Hybrid CPU and GPU computation to detect lung nodule in computed tomography images

Lung Nodule is a white patch on the thorax medical image, usually used as an early marker of lung cancer. This research aims to produce algorithms that can detect lung nodules automatically in CT images, by utilizing a combination of hybrid computing between Central Processing Unit (CPU) and Graphical Processing Unit (GPU). The framework used is Compute Unified Device Architecture, which consists of platform and programming model. The algorithm consists of several steps; read DICOM and data normalization, lung segmentation, candidate nodule extraction, and classification.

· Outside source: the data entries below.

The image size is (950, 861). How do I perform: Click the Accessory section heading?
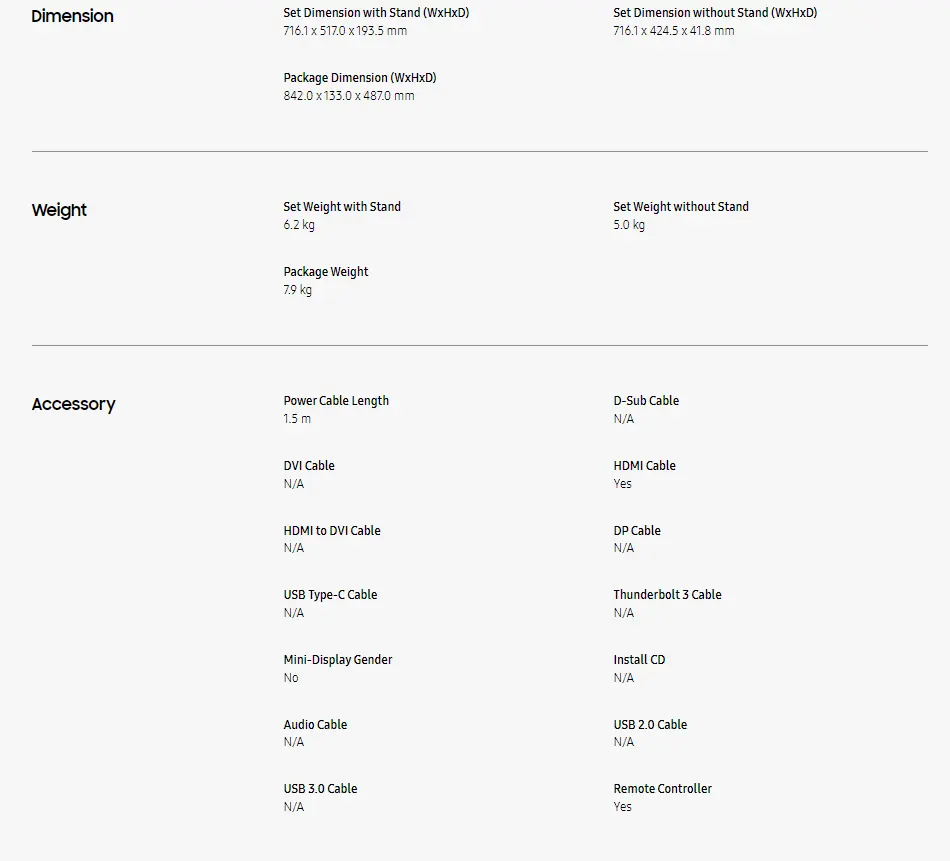pyautogui.click(x=73, y=404)
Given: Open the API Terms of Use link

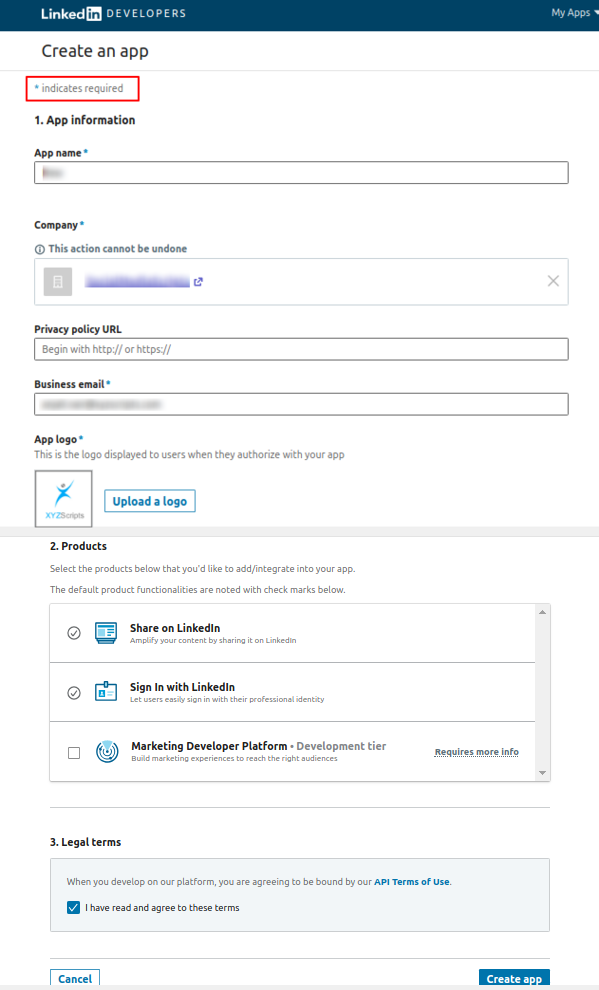Looking at the screenshot, I should (x=412, y=882).
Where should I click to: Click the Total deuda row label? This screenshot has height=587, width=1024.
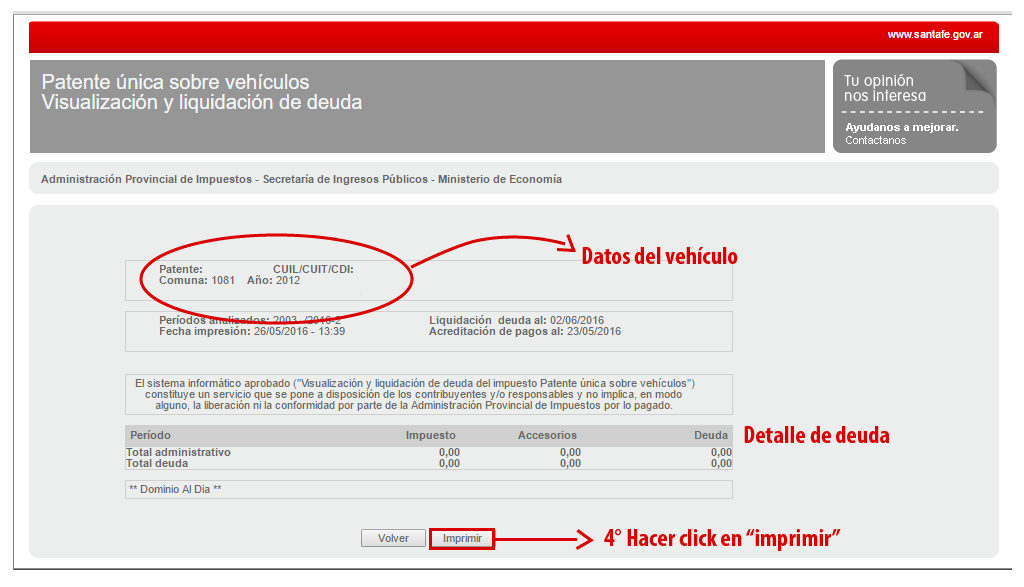[x=156, y=464]
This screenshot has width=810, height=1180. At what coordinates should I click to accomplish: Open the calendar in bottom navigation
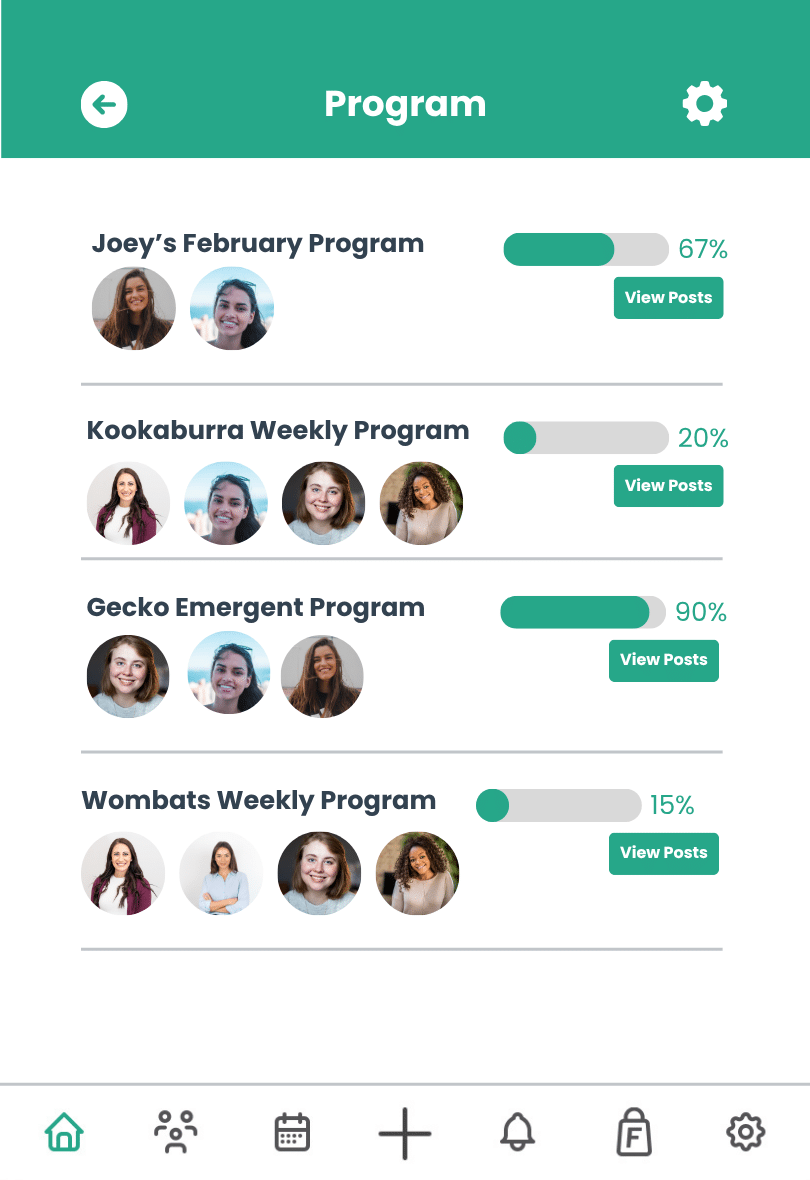[x=292, y=1133]

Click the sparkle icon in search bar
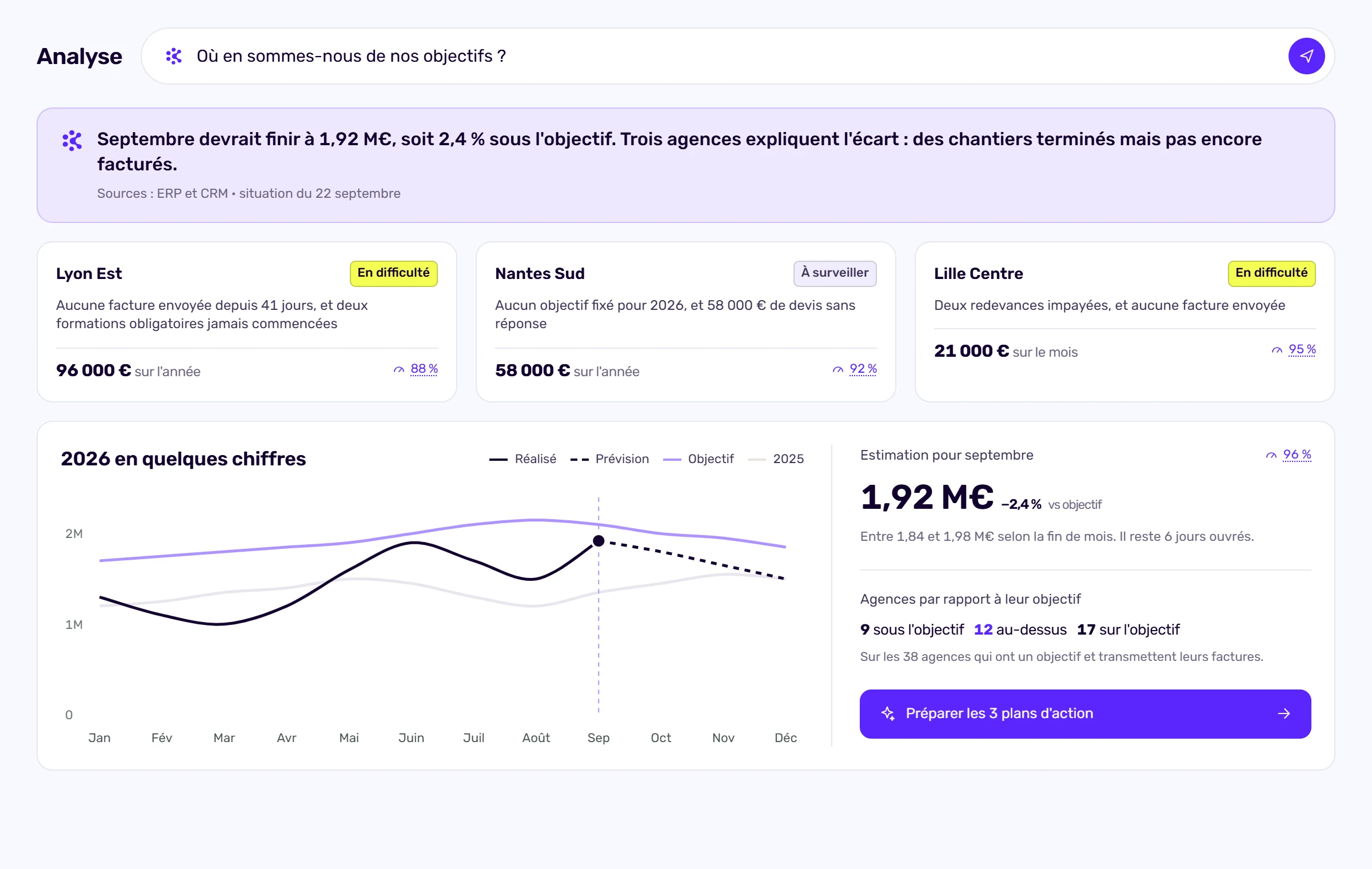174,56
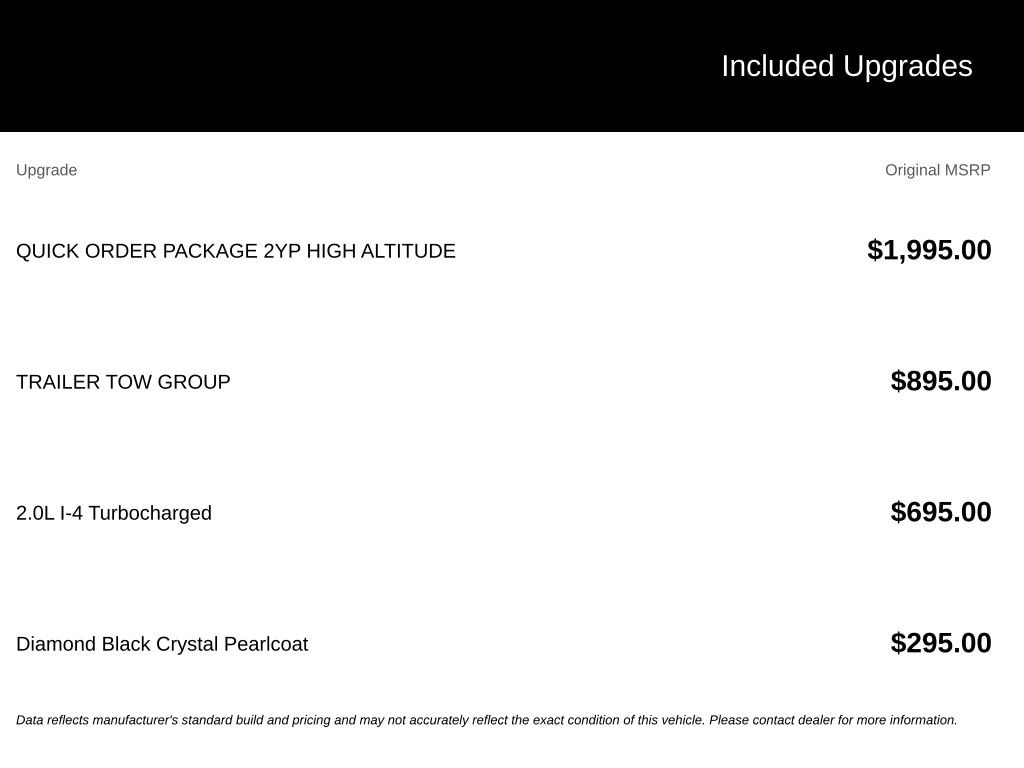Select QUICK ORDER PACKAGE 2YP HIGH ALTITUDE
The image size is (1024, 768).
click(236, 251)
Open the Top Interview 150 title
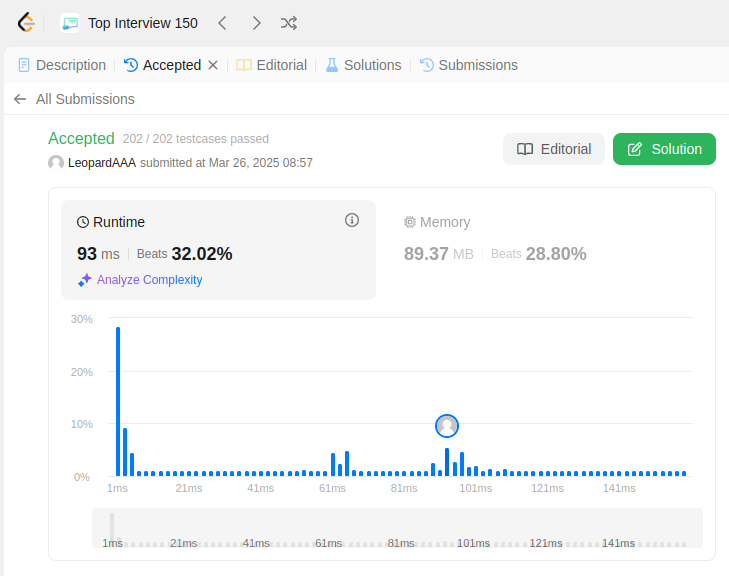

Normalization is required to facilitate calculation by changing the data type ui16 to ui8. Furthermore, segmentation is used to separate the lung parts with other organs, where at this stage the Otsu Algorithm and Moore Neighborhood Tracing (MNT) are used. The next step is Lung Nodule Extraction, which aims to find the nodule candidate. The last step is a classification that utilizes the Support Vector Machine (SVM) to distinguish which one is nodule or not. The algorithm successfully detects near round nodules that are free-standing or not attached to other parts of organs. After undergoing ground truth tests, it was found that under some conditions, the algorithm has not been able to distinguish nodules and other strokes that resemble nodules. While in terms of computing speed is found a very surprising result because overall single CPU computing provides better results compared to hybrid CPU and GPU computing. Multiple morphology and transmission time to GPU contributed to the double execution time of hybrid model compared to single CPU. Adjustment in dataset grouping by detecting the nodule simultaneously for several dataset will also improve the performance of hybrid CPU and GPU computation.